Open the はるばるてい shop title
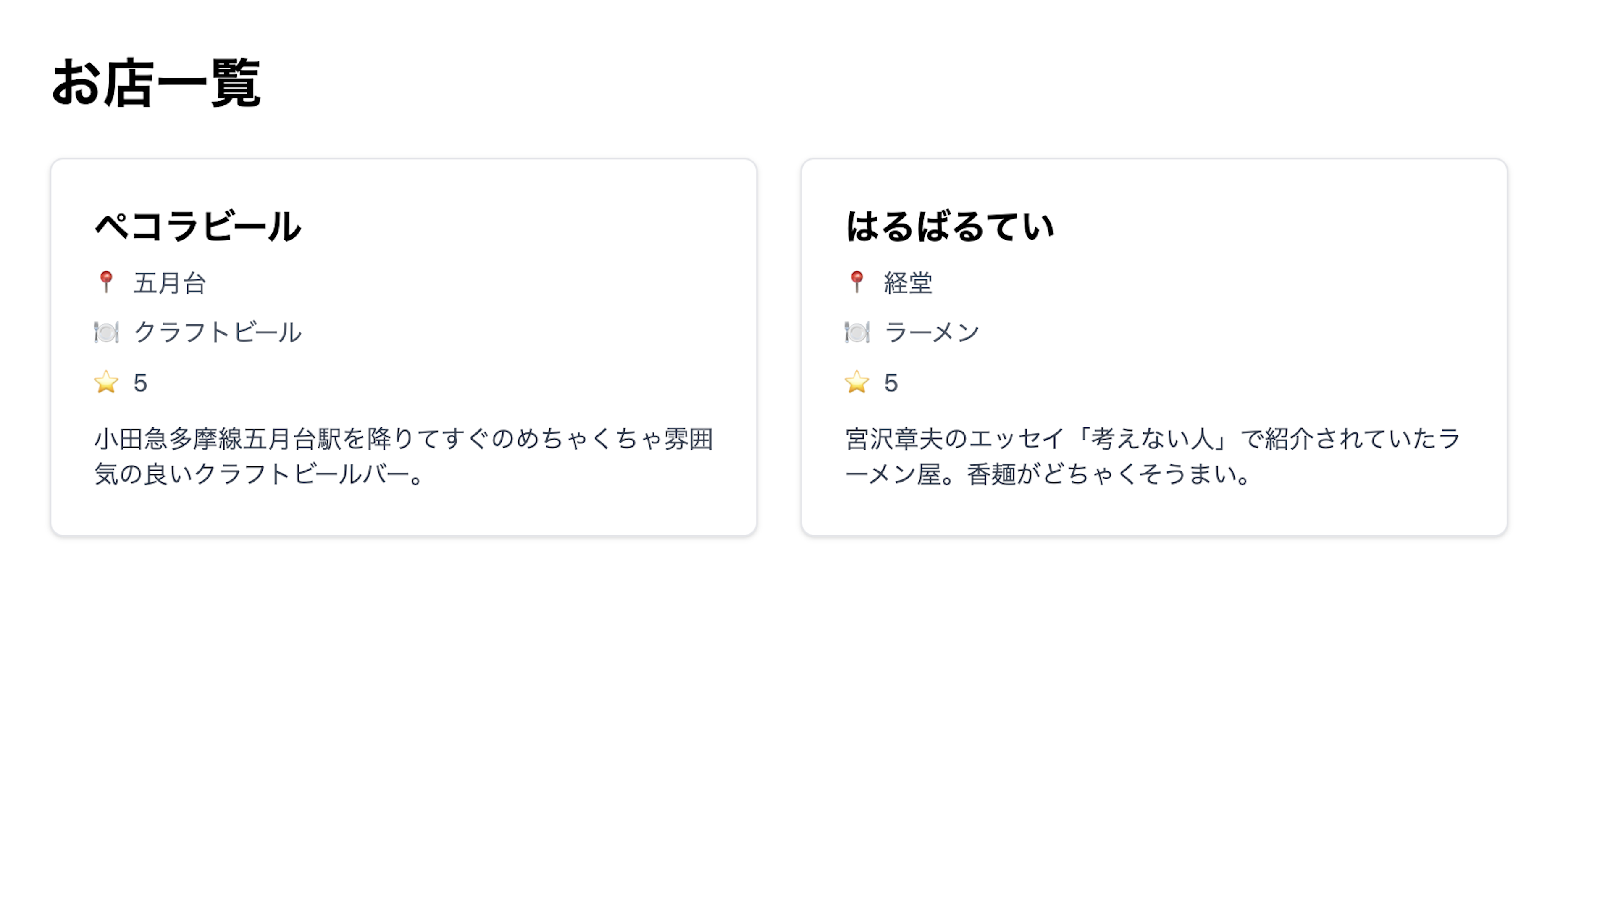This screenshot has width=1613, height=914. pyautogui.click(x=949, y=227)
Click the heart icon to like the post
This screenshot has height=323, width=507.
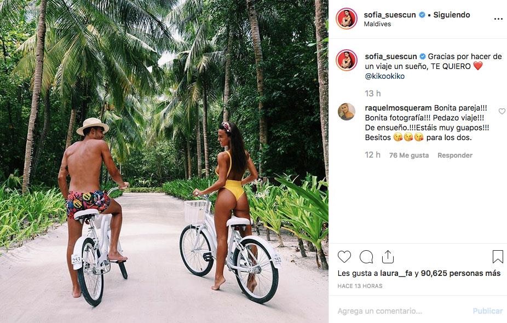tap(344, 257)
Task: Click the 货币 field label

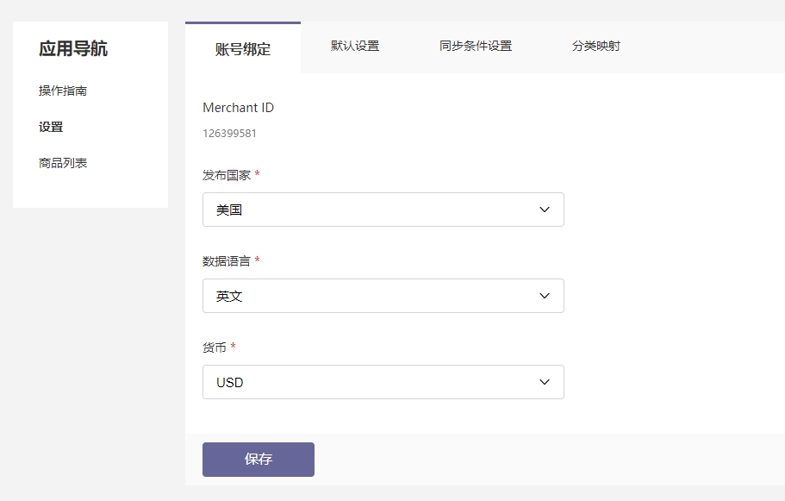Action: click(215, 348)
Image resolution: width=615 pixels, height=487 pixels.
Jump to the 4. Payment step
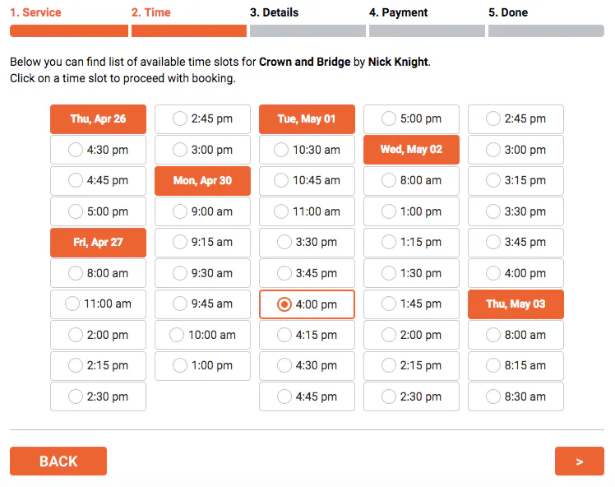pos(398,12)
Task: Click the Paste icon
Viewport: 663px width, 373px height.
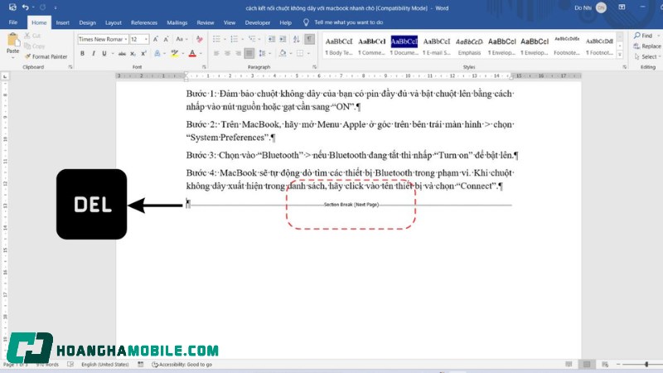Action: pyautogui.click(x=12, y=43)
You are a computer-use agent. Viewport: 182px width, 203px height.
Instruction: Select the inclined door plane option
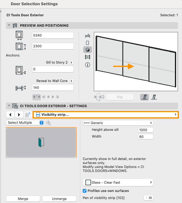[x=154, y=97]
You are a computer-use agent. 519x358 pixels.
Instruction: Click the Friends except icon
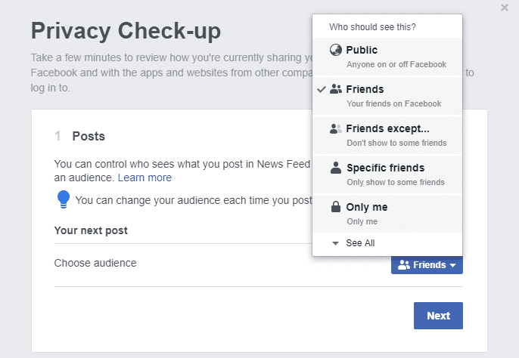pyautogui.click(x=336, y=128)
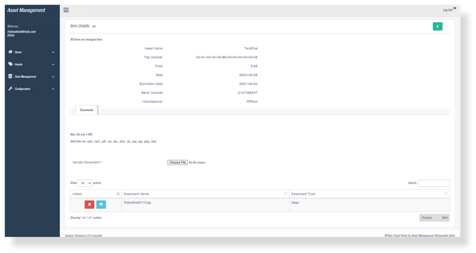Click the Configuration wrench icon
This screenshot has width=476, height=253.
pos(10,89)
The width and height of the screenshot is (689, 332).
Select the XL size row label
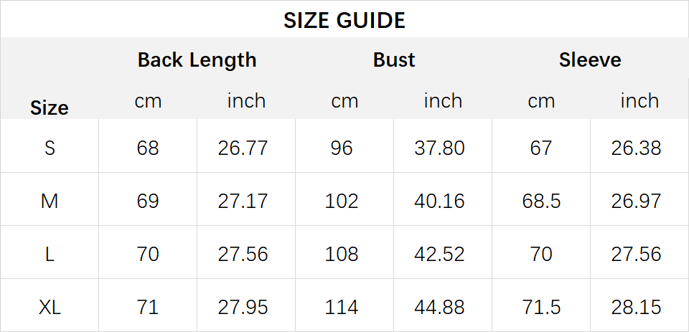(50, 308)
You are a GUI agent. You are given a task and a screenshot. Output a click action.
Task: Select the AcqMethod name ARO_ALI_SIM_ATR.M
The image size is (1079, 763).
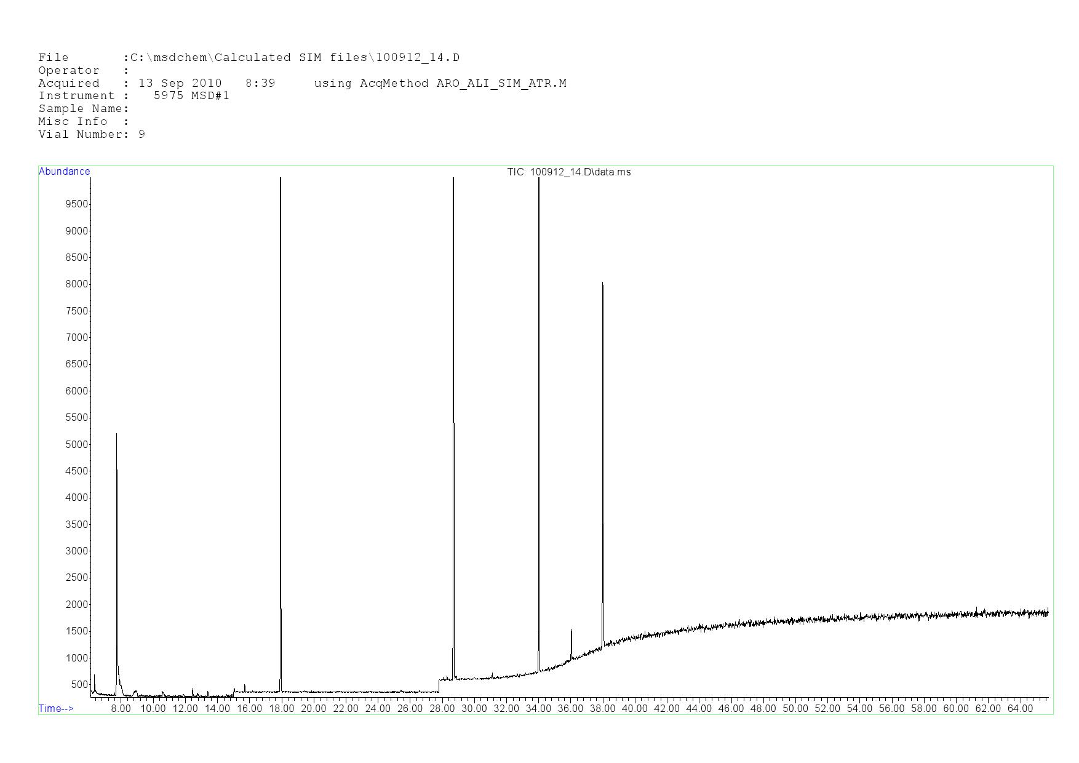click(501, 83)
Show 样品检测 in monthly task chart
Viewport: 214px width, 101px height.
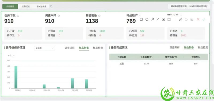coord(98,48)
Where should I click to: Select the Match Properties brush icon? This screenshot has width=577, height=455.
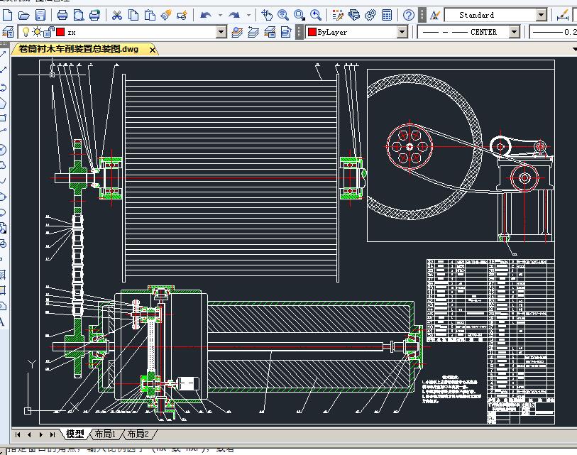(166, 15)
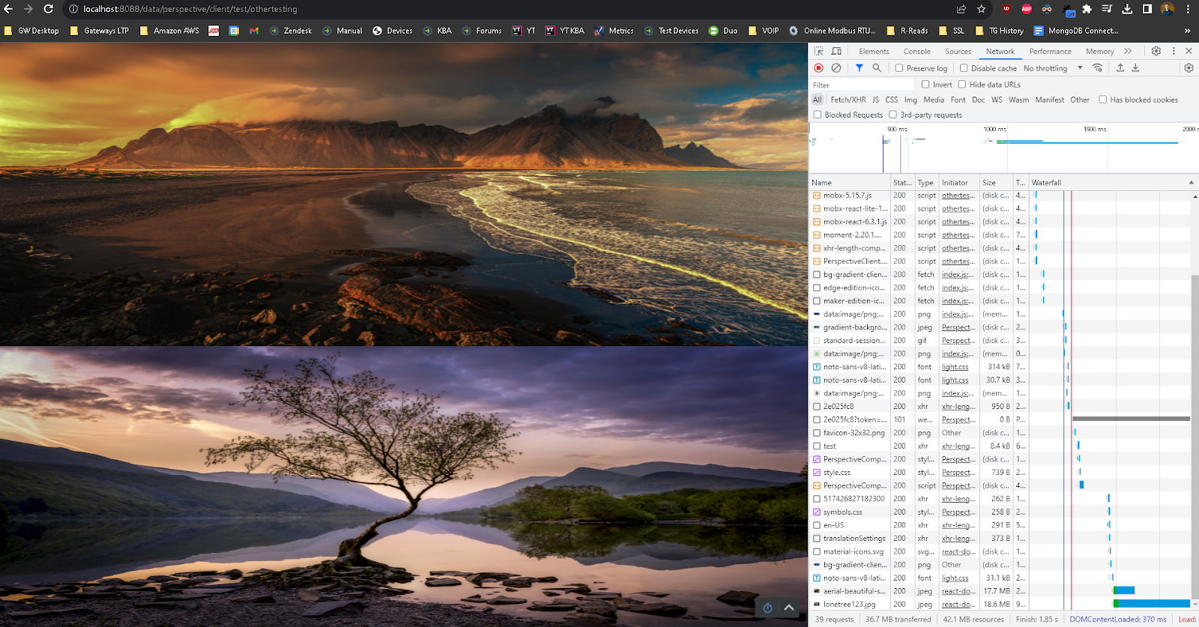Open DevTools settings gear
Image resolution: width=1199 pixels, height=627 pixels.
pos(1156,51)
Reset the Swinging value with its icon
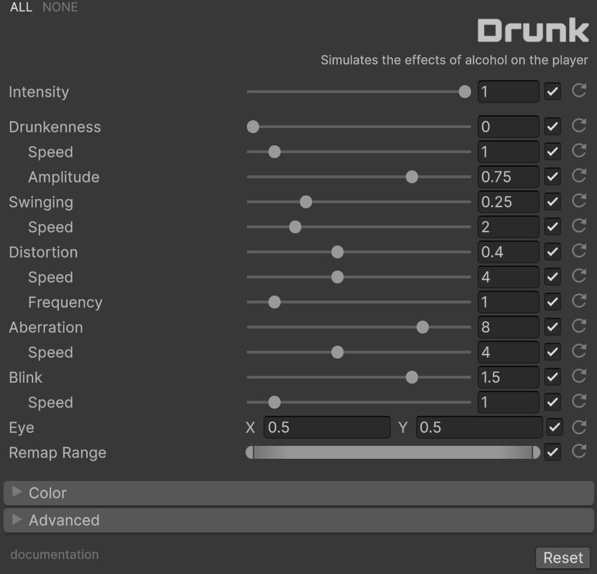The height and width of the screenshot is (574, 597). coord(579,201)
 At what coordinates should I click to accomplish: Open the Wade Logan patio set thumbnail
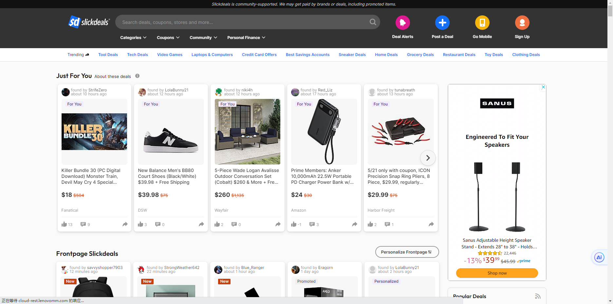[247, 132]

▶ [WHAT IS BEING ASKED]: Scan the material above. Copy each line where "agent" occurs.

▶ [WRITTEN SOLUTION]:
You are a computer-use agent. Viewport: 182px width, 203px height.
You are a computer-use agent. 519x358 pixels.
You are a GUI agent. You are given a task and a screenshot. Output a click action.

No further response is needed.